Riga – Riga Ghetto and Holocaust Museum

The country’s Holocaust museum opened in 2010 and it has a large outdoors display and also several exhibition rooms in buildings along the side.

A railway transportation carriage which is in memory of the tens of thousands of Jews who were transported from Germany and then into Riga. The exhibit is known as “the one-way ticket” as very few of those transported survived.

The inside of the railway carriage.

The entrance to one of the outdoor exhibits and the memorial wall.

A blanket used by Joseph Perlman when he was living in the Riga ghetto.

The inside of the “3,000 fates” exhibit which is dedicated to the Jews who were sent from Theresienstadt Ghetto from 1941 until 1942. At the rear is a painting of Bremen railway station from where the transportation started, a station I visited just a few months ago. Along the side are 230 memorial plaques marking individuals who were transported from Bremen.

Just as one example from along the long wall, this screen lists those who were transported from Cologne to Riga on 7 December 1941. The list of survivors is at the base, it’s just a handful of those who were deported, thought to total over 25,000.

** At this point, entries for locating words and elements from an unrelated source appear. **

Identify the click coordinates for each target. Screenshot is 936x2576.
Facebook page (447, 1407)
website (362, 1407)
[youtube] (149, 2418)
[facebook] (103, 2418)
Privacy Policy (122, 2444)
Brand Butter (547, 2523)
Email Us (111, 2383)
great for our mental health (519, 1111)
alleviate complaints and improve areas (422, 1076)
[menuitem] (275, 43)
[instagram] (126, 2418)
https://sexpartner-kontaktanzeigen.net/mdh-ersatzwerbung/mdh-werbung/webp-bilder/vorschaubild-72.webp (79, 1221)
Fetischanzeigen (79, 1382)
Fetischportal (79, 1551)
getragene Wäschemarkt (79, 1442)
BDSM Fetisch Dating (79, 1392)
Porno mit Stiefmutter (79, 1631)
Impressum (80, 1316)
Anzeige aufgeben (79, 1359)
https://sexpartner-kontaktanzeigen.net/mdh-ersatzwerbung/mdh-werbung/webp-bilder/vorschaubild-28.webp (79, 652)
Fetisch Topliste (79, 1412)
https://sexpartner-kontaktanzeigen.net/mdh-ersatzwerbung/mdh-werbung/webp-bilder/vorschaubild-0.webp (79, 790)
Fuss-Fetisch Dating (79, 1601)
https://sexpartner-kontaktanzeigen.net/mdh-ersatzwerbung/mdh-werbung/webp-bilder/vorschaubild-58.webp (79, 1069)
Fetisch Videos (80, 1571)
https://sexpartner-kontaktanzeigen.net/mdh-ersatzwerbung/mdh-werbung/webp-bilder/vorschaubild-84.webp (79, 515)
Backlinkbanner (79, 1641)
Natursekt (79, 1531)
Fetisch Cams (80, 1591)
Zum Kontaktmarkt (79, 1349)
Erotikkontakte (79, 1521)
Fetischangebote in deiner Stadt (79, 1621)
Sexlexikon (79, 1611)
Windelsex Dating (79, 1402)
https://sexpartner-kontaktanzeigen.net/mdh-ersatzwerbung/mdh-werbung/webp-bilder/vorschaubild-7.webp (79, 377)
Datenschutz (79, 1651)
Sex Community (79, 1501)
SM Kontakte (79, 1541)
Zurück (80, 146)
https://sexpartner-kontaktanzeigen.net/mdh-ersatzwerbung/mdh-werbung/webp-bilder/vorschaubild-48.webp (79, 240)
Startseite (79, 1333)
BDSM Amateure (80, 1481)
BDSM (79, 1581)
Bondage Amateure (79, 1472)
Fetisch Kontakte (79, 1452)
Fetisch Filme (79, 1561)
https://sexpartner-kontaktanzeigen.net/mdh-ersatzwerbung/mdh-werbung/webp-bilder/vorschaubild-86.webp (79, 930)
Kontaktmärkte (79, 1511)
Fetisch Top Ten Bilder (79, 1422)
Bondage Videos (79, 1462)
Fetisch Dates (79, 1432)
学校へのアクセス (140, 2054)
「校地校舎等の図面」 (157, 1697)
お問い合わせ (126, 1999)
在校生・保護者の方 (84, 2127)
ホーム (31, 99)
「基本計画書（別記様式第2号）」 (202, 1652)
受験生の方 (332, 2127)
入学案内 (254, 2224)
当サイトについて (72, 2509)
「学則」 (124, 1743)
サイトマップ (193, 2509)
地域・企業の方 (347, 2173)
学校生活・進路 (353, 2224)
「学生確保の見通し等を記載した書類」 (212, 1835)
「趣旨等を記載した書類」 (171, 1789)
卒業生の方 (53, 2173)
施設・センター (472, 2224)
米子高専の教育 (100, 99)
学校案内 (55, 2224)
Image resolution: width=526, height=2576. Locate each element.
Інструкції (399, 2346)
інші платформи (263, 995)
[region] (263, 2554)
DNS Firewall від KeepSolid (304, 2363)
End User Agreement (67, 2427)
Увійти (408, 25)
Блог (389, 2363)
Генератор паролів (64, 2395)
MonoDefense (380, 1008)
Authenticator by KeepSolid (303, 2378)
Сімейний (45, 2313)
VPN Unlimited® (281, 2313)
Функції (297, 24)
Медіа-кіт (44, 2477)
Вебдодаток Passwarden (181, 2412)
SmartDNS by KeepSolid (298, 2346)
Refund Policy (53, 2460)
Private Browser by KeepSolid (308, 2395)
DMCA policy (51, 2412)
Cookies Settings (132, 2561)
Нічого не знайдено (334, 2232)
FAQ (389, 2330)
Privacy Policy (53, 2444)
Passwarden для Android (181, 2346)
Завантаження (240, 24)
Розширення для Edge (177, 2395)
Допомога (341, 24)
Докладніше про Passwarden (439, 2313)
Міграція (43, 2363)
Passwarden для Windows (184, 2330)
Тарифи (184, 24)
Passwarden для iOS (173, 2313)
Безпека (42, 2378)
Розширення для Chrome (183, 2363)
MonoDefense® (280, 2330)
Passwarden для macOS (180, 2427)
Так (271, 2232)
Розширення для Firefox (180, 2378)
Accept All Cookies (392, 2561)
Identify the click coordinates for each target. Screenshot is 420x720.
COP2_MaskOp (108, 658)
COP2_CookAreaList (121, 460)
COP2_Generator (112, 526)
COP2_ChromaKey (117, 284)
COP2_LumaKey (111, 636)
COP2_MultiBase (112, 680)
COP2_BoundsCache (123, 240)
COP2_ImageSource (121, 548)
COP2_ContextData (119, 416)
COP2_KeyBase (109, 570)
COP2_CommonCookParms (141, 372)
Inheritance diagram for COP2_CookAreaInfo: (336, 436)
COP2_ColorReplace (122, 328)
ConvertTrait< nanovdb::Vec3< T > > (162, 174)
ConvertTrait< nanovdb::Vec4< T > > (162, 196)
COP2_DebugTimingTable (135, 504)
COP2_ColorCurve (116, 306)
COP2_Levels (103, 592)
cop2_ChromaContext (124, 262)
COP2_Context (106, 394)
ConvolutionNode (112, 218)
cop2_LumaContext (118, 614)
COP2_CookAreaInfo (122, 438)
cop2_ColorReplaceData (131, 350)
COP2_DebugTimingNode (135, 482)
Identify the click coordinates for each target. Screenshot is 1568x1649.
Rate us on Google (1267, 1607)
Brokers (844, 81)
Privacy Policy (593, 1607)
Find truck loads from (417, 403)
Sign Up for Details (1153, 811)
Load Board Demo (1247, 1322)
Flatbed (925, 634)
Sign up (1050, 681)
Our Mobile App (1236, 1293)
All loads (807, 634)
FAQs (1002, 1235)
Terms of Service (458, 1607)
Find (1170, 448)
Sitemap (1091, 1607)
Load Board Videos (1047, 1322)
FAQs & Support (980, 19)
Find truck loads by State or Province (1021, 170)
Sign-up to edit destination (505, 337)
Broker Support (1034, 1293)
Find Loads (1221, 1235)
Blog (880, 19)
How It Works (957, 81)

On the other side of the screens are a list of Latvians who died during the Nazi period. The screens go on all the way down to the end, there are tens of thousands of names (around 70,000). The stones on the ground are cobbles which have been brought from a street which was part of the Riga ghetto.

A close-up of just one screen.

The room of names.

It’s very difficult to get a sense of the numbers involved here and I remember when I visited Auschwitz-Birkenau there was a mention that you have to try and personalise it and just think of one individual. That way, the individual can be remembered and understood, as knowing that millions died is beyond comprehension. In this case, the individuals mentioned were Karel Mendl and Jiri Mendl.

In one of the rooms there is a recreation of what an apartment in the Riga ghetto might have looked like. I suspect very many wouldn’t have looked as comfortable as this. Interestingly, unlike in cities such as Warsaw, the ghetto buildings have mostly survived in Riga, around 250 still stand today.

The display is located in a two-storey wooden house which was brought to this site in 2011 from where it stood in the Riga Ghetto. The house, which would have been built originally for a small family, would have housed around thirty people living in the ghetto.

Many buildings in Latvia were destroyed by the Nazis, including nearly all those of significance to the Jewish community. Some models have been commissioned to show what the buildings used to look like, with the above being Liepāja Synagogue (a town in the west of the country).

In one of the displays there’s a special exhibit which focuses on just a handful of families. On the information board one of the family members has written:

“Share them as they are yours too. Their souls will reappear, those who otherwise would be permanently dead. The Talmud says that ‘you are really dead only when nobody tells your story'”.